Huxley and Darwin's family
all had a vested interest in keeping the Darwin legend and legacy alive. Huxley
was known for his vicious anti-Christian attitude and statements throughout his
career. To have admitted to Darwin's repentance would have discredited nearly
everything that he had written in life. It is very telling that evolutionists
virtually to a man all vociferously deny Darwin's repentance, and that should
speak volumes in itself. Lady
Hope did describe details of his room at Down, as well as the position of a
summer house seen from Darwin's window. She also did not claim to have seen him
literally on his deathbed, but during the last year of his life while he was in
a state of convalescence. James Moore is a secular historian who might have
simply discounted the rumor, but he gives credible evidence that she might have
indeed visited Darwin. She claimed that Darwin was reading the book of Hebrews,
and that was in fact the book in Darwin's Bible that was left with a bookmark in
it. Since
the Bible says to judge nothing before the time, Christians should refrain from
judging Darwin's eternal state, since Christ died for the greatest as well as
for the least of sinners. One
last rumor that has been circulated about Darwin is that he died a "peaceful
death" in his home at Down. For the truth concerning Darwin's last day on earth,
Desmond and Moore, in their excellent historic work on Darwin, describe his last
twenty four hours in excruciating detail. Beginning late Tuesday night,
April 18-19, 1882, they write: "The pain came on just before midnight. It was
brutal, gripping him like a vise, tightening by the minute. He awoke Emma and
begged her to fetch the amyl from the study . . . Charles, in agony, felt that
he was dying but unable to cry out. As he slumped unconcious across the bed,
Emma and Bessy returned. They rang for a servant and, propping him up, gave the
brandy. It trickled through his beard and down his nightdress on to the quilt .

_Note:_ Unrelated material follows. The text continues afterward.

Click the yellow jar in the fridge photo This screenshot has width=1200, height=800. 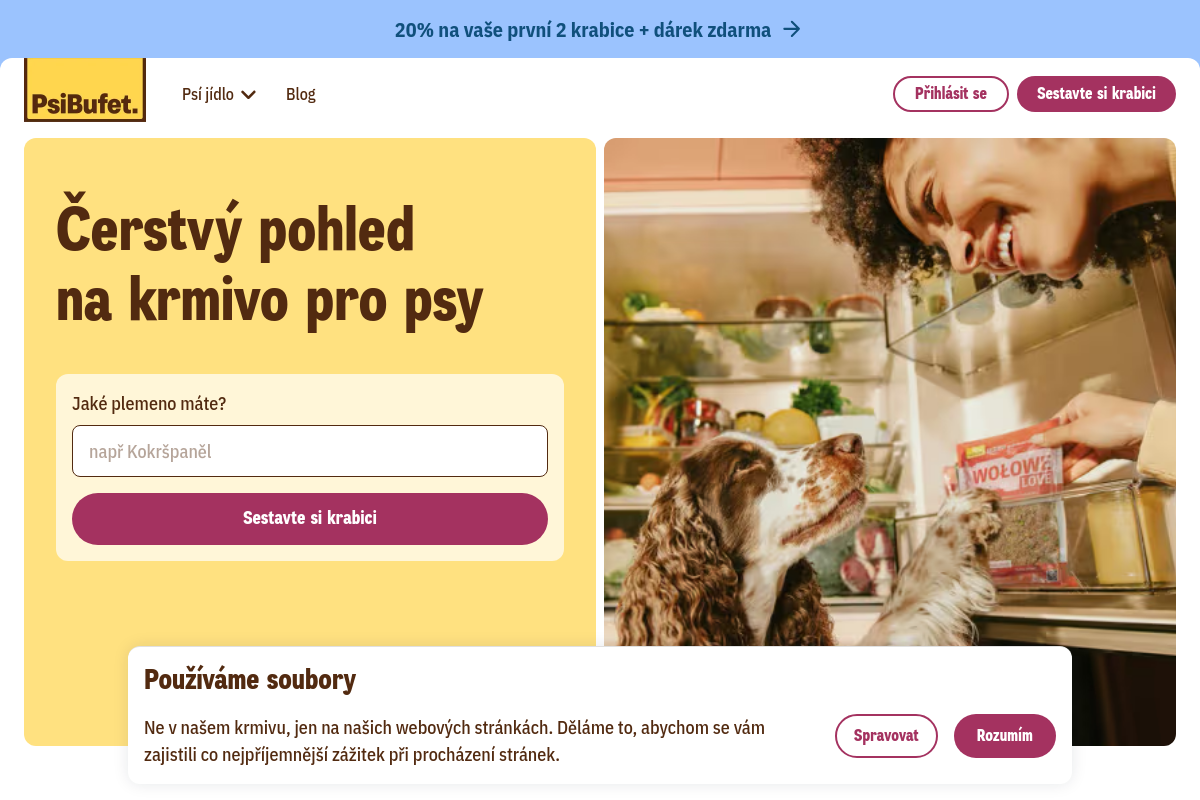point(1115,535)
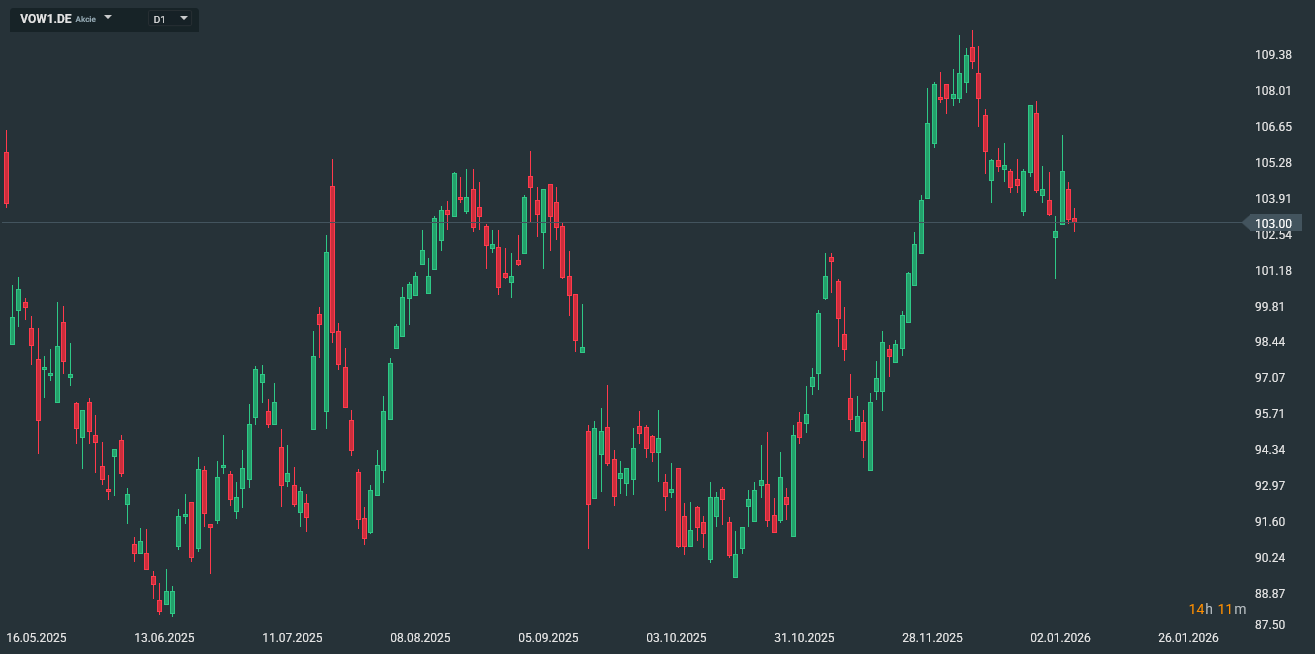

. . Seconds later he sputtered and retched; his eyes flickered open . . .She
sent for Dr. Allfrey, who arrived at two o'clock . . .The doctor left at eight .
. .Immediately Charles started vomiting. It was violent and prolonged. When
there was nothing left the nausea kept on in waves, overpowering him. His body
heaved and shuddered, as if possessed by an outside force [italics mine].
An hour passed, then two. Still he gagged and retched. 'If I could but die,' he
gasped repeatedly, 'If I could but die.' Emma clung to him, his skin grey and
ghostlike. Blood spewed out, running down his beard. She had never seen such
suffering . . .Charles awoke in a daze, and asked to be propped up . . .But the
pain was excruciating in any position . . . Rising, he began to faint again . .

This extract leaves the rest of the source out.